Pore-scale investigation on the effect of capillary barrier on two-phase displacement in dual-structure porous media

Although immiscible fluid-fluid displacement in porous media has received extensive attention, understanding the dynamics behavior within complex structures remains elusive. This study utilizes the direct numerical simulation by solving the Navier-Stokes equations and coupling with the volume of fluid method to examine oil-water flow in porous media across various contact angles theta and capillary number Ca. Three kinds of artificial porous media were generated with designed opening angle beta, including single-structure and dual-structure models. A theoretical analysis of the capillary barrier phenomenon, as well as its occurrence conditions, is identified under water-wet conditions. Generally, when theta + beta < 90 degrees, the capillary force consistently drives oil displacement from throats to pores. Conversely, if theta + beta > 90 degrees, the direction of the capillary force can move toward the water phase side and prevent the fluid interface from continuing to move.

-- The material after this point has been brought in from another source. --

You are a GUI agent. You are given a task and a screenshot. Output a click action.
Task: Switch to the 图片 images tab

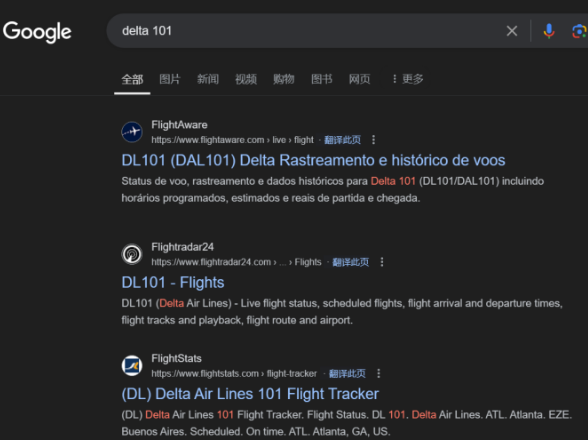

For a single-structure porous medium, the dynamics behavior of fluids is controlled by the capillarity, wettability, and geometric structures. The greatest efficiency occurs when the condition theta + beta = 90 degrees is met, particularly at an intermediate Ca. For a dual-structure porous medium with smaller opening angles inside, the water phase tends to infiltrate the embedded pore structure due to weaker capillary barrier effects. Conversely, larger opening angles within the embedded structure lead to stronger capillary barrier effects, hindering water entry into the interior porous medium. This obstruction forces the water phase to bypass and traverse longer flow paths, resulting in the formation of a large amount of residual oil.